Provided information:
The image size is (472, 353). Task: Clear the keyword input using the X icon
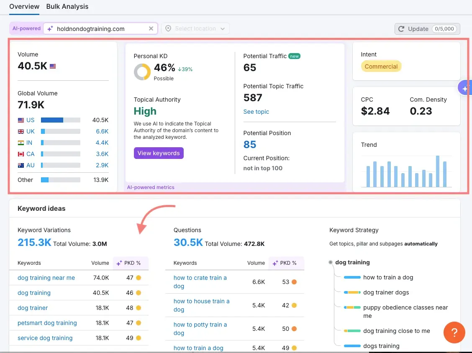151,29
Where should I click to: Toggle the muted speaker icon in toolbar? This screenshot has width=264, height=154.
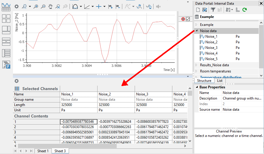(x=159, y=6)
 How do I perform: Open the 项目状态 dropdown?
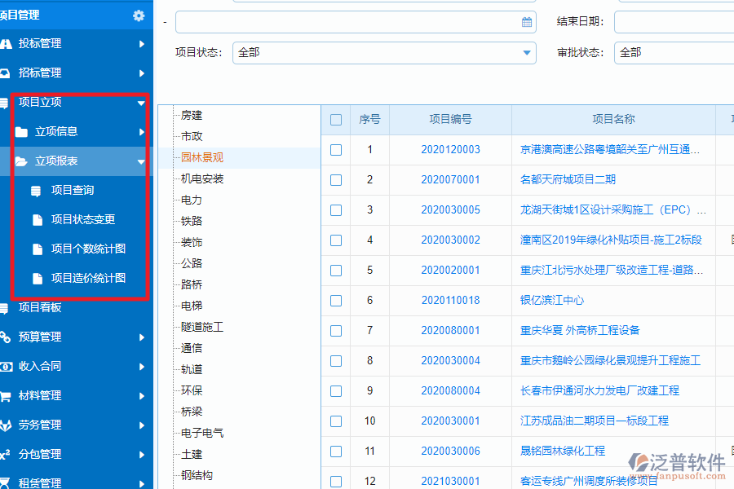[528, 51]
...
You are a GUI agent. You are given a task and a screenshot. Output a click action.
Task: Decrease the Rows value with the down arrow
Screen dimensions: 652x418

Required work: Give again exactly, and only, the lines above starting at the one with "Task: Decrease the" and ending at the one with "Screen dimensions: 652x418".

Exercise answer:
Task: Decrease the Rows value with the down arrow
Screen dimensions: 652x418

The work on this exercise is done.